## [EXERCISE PROMPT]
Without the pictures, set down every line of the data exactly.

++++ DATA SHOWN

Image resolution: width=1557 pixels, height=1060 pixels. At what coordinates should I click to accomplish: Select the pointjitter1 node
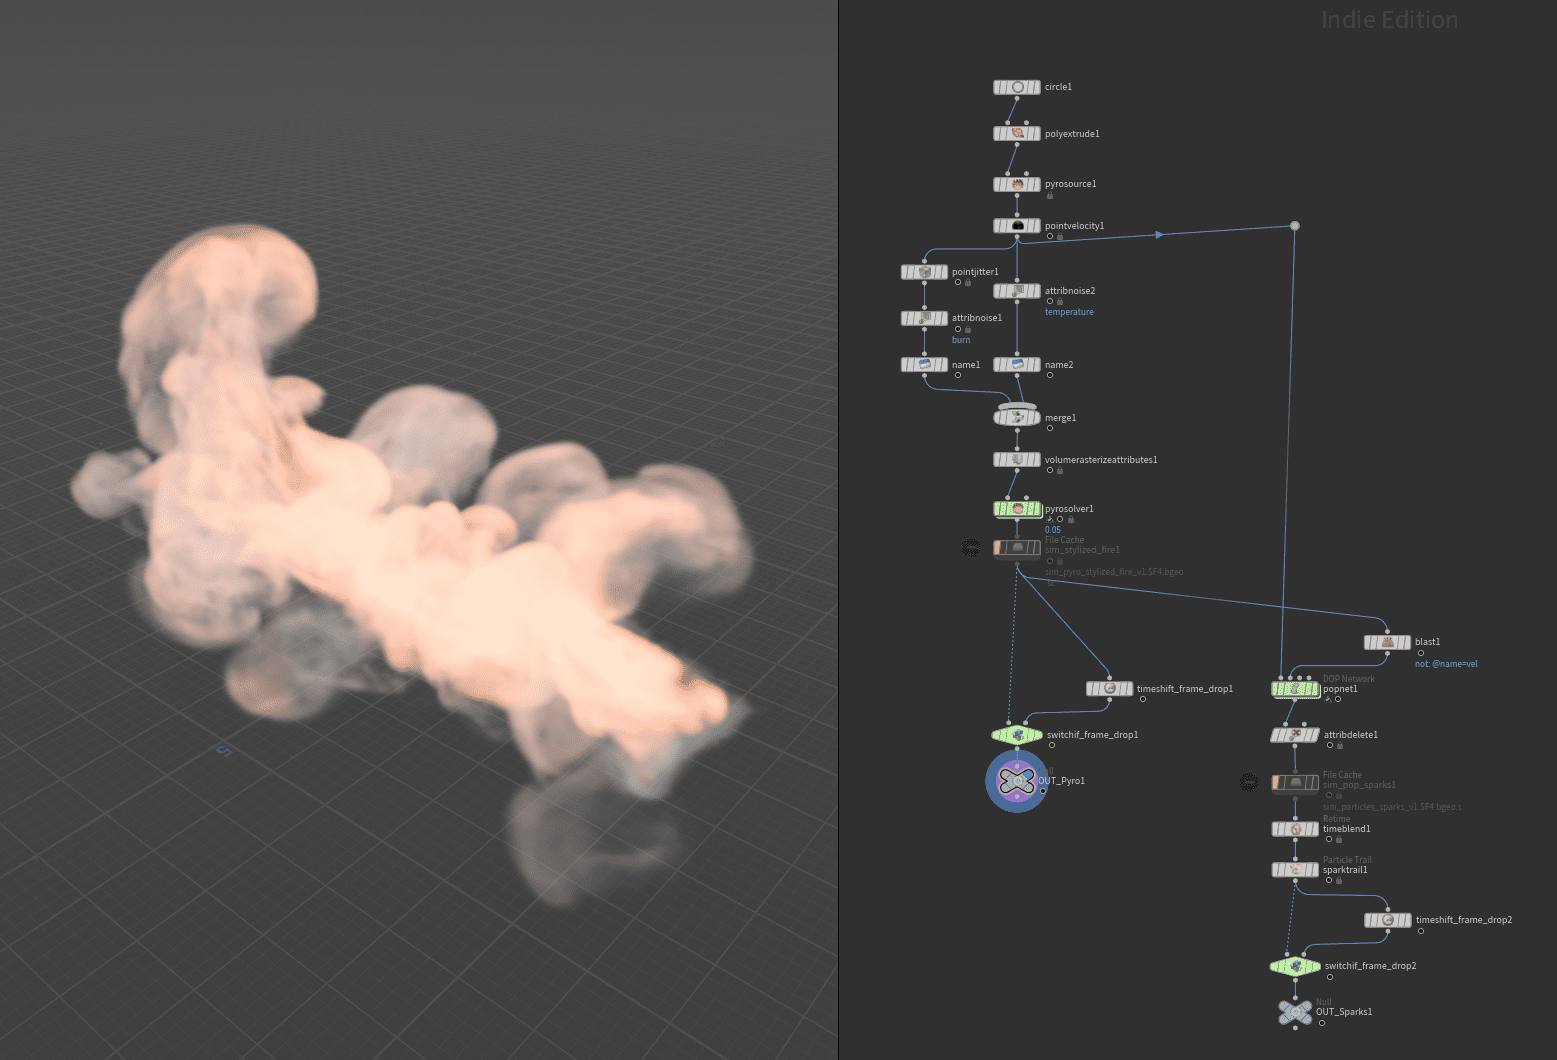click(924, 271)
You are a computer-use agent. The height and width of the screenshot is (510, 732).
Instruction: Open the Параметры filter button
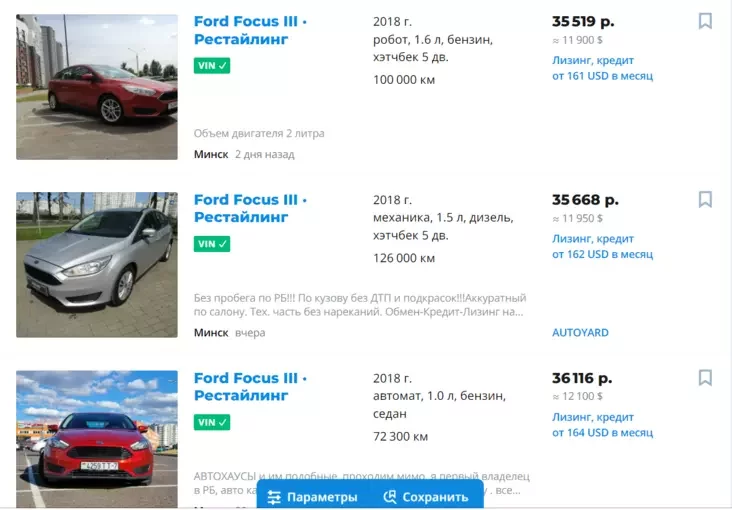coord(312,497)
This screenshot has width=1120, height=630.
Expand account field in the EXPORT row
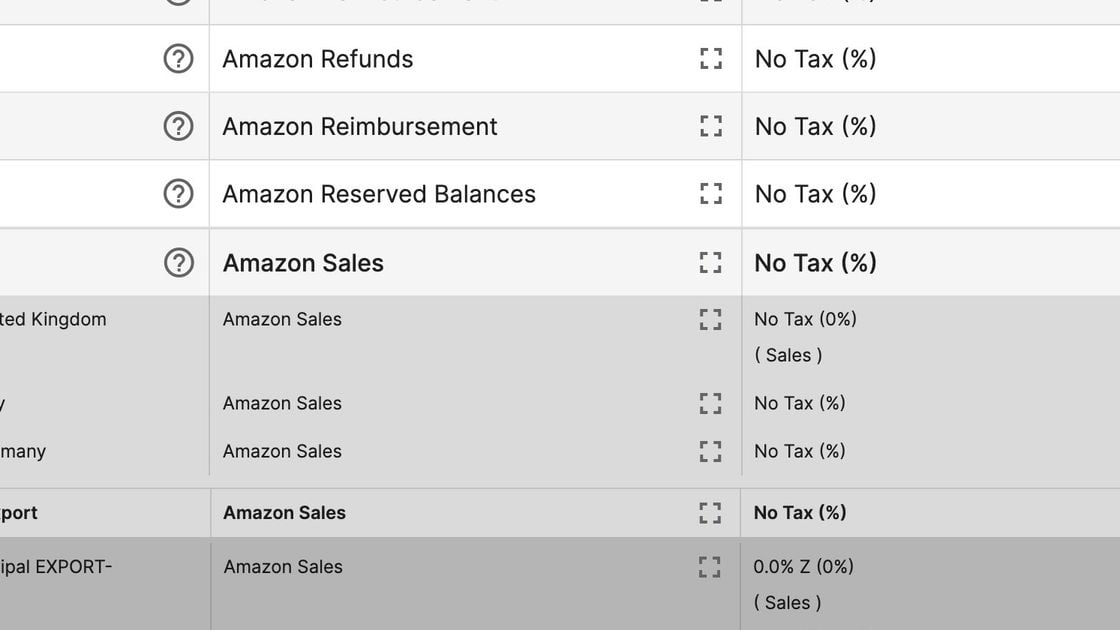[x=710, y=567]
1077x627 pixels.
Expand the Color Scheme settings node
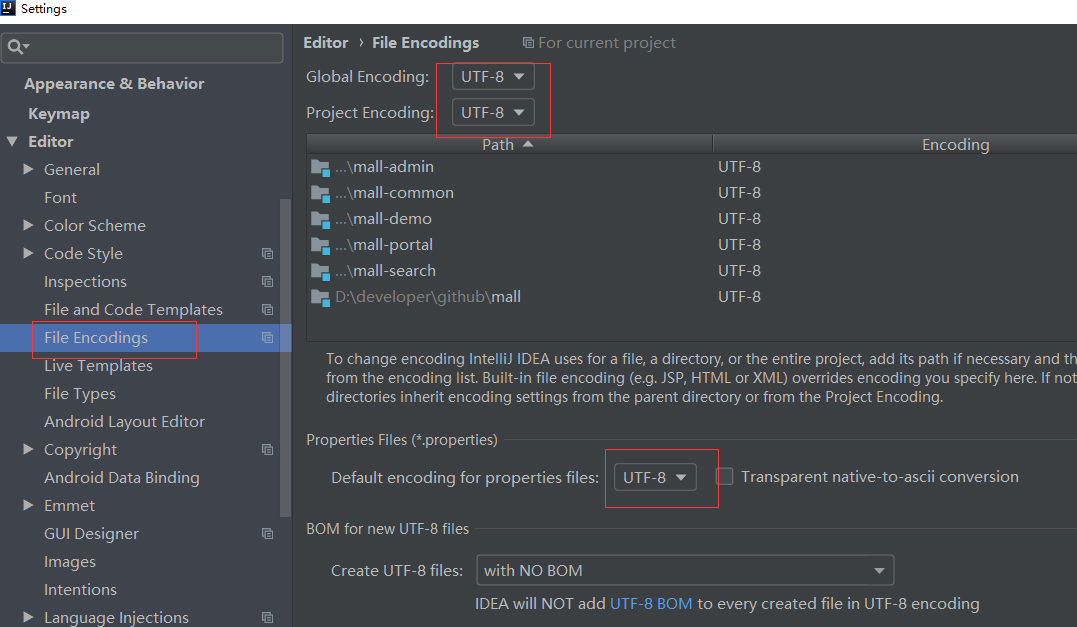29,226
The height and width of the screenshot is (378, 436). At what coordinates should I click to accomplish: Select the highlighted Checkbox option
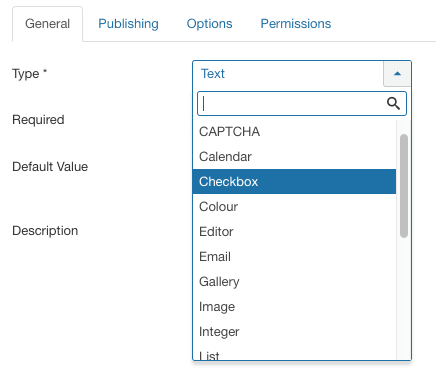coord(294,182)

++++++++

## [EXERCISE SOLUTION]
Image resolution: width=1557 pixels, height=1060 pixels. At what coordinates should I click to accomplish: Select the pointjitter1 node
click(924, 271)
You are a computer-use agent. The height and width of the screenshot is (510, 732).
Instruction: Open the Параметры filter button
coord(312,497)
This screenshot has width=1120, height=630.
Expand account field in the EXPORT row
[x=710, y=567]
1077x627 pixels.
Expand the Color Scheme settings node
29,226
The height and width of the screenshot is (378, 436). At what coordinates should I click to accomplish: Select the highlighted Checkbox option
coord(294,182)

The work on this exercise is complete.